(Beginning of SUPPLIED RECORDS)

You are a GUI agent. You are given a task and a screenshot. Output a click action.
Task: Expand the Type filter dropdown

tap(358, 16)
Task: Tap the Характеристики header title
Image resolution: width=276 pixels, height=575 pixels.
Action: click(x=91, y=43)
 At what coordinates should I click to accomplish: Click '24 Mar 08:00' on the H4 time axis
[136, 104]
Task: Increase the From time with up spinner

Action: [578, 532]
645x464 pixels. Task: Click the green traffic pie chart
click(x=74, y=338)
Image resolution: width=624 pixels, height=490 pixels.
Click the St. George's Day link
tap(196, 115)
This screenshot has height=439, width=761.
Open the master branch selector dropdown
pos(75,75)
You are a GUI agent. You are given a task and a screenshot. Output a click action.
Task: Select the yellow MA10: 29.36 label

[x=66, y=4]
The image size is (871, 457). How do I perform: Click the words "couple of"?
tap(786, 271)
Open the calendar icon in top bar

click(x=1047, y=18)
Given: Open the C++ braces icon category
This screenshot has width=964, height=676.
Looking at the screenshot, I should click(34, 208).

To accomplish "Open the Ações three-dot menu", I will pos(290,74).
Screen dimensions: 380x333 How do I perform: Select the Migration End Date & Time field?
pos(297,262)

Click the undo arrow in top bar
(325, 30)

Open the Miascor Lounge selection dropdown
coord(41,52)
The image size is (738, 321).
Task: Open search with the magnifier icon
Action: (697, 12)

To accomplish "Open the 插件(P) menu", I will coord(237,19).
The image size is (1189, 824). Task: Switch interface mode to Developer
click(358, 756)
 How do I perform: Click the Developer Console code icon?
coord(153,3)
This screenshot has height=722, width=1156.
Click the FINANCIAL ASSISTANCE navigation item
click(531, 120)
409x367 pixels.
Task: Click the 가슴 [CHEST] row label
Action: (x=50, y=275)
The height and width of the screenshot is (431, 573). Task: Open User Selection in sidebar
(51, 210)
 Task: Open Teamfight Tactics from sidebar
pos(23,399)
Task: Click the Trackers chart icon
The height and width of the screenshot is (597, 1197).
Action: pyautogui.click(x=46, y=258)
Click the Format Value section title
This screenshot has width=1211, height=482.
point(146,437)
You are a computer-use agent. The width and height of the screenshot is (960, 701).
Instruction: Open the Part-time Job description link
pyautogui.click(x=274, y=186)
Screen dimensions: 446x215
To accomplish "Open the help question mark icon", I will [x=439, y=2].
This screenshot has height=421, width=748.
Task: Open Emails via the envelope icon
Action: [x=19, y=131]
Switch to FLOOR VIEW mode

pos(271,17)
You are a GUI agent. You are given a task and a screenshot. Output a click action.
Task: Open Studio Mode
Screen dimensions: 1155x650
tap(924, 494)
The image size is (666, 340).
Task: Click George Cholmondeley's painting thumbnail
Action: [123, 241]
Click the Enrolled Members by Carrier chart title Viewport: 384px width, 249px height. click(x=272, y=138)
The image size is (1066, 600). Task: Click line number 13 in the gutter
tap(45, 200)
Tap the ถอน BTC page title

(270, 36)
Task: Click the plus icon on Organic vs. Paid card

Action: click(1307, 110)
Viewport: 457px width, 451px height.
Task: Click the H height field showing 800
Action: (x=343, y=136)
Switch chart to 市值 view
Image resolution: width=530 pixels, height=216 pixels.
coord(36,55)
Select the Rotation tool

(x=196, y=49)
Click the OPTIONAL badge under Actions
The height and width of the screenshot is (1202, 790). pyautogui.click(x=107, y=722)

(End of SUPPLIED RECORDS)

• **WHAT TO PRODUCE**:
Each record is to be retyped exactly as it appears.

• **WRITTEN ANSWER**:
You are a GUI agent. You are given a task and a screenshot. Output a click action.
Task: Expand the Type filter dropdown

tap(358, 16)
Task: Tap the Характеристики header title
Image resolution: width=276 pixels, height=575 pixels.
Action: click(x=91, y=43)
 At what coordinates should I click to accomplish: Click '24 Mar 08:00' on the H4 time axis
[136, 104]
Task: Increase the From time with up spinner

Action: [578, 532]
645x464 pixels. Task: Click the green traffic pie chart
click(x=74, y=338)
Image resolution: width=624 pixels, height=490 pixels.
Click the St. George's Day link
tap(196, 115)
This screenshot has height=439, width=761.
Open the master branch selector dropdown
pos(75,75)
You are a GUI agent. You are given a task and a screenshot. Output a click action.
Task: Select the yellow MA10: 29.36 label

[x=66, y=4]
The image size is (871, 457). How do I perform: Click the words "couple of"?
tap(786, 271)
Open the calendar icon in top bar

click(x=1047, y=18)
Given: Open the C++ braces icon category
This screenshot has width=964, height=676.
Looking at the screenshot, I should click(34, 208).

To accomplish "Open the Ações three-dot menu", I will pos(290,74).
Screen dimensions: 380x333 How do I perform: Select the Migration End Date & Time field?
pos(297,262)

Click the undo arrow in top bar
(325, 30)

Open the Miascor Lounge selection dropdown
coord(41,52)
The image size is (738, 321).
Task: Open search with the magnifier icon
Action: (697, 12)

To accomplish "Open the 插件(P) menu", I will coord(237,19).
The image size is (1189, 824). Task: Switch interface mode to Developer
click(358, 756)
 How do I perform: Click the Developer Console code icon?
coord(153,3)
This screenshot has height=722, width=1156.
Click the FINANCIAL ASSISTANCE navigation item
click(531, 120)
409x367 pixels.
Task: Click the 가슴 [CHEST] row label
Action: (x=50, y=275)
The height and width of the screenshot is (431, 573). Task: Open User Selection in sidebar
(51, 210)
 Task: Open Teamfight Tactics from sidebar
pos(23,399)
Task: Click the Trackers chart icon
The height and width of the screenshot is (597, 1197).
Action: pyautogui.click(x=46, y=258)
Click the Format Value section title
This screenshot has width=1211, height=482.
point(146,437)
You are a computer-use agent. The width and height of the screenshot is (960, 701).
Instruction: Open the Part-time Job description link
pyautogui.click(x=274, y=186)
Screen dimensions: 446x215
To accomplish "Open the help question mark icon", I will [x=439, y=2].
This screenshot has height=421, width=748.
Task: Open Emails via the envelope icon
Action: [x=19, y=131]
Switch to FLOOR VIEW mode

pos(271,17)
You are a GUI agent. You are given a task and a screenshot. Output a click action.
Task: Open Studio Mode
Screen dimensions: 1155x650
tap(924, 494)
The image size is (666, 340).
Task: Click George Cholmondeley's painting thumbnail
Action: [123, 241]
Click the Enrolled Members by Carrier chart title Viewport: 384px width, 249px height. click(x=272, y=138)
The image size is (1066, 600). Task: Click line number 13 in the gutter
tap(45, 200)
Tap the ถอน BTC page title

(270, 36)
Task: Click the plus icon on Organic vs. Paid card

Action: click(1307, 110)
Viewport: 457px width, 451px height.
Task: Click the H height field showing 800
Action: (x=343, y=136)
Switch chart to 市值 view
Image resolution: width=530 pixels, height=216 pixels.
coord(36,55)
Select the Rotation tool

(x=196, y=49)
Click the OPTIONAL badge under Actions
The height and width of the screenshot is (1202, 790). pyautogui.click(x=107, y=722)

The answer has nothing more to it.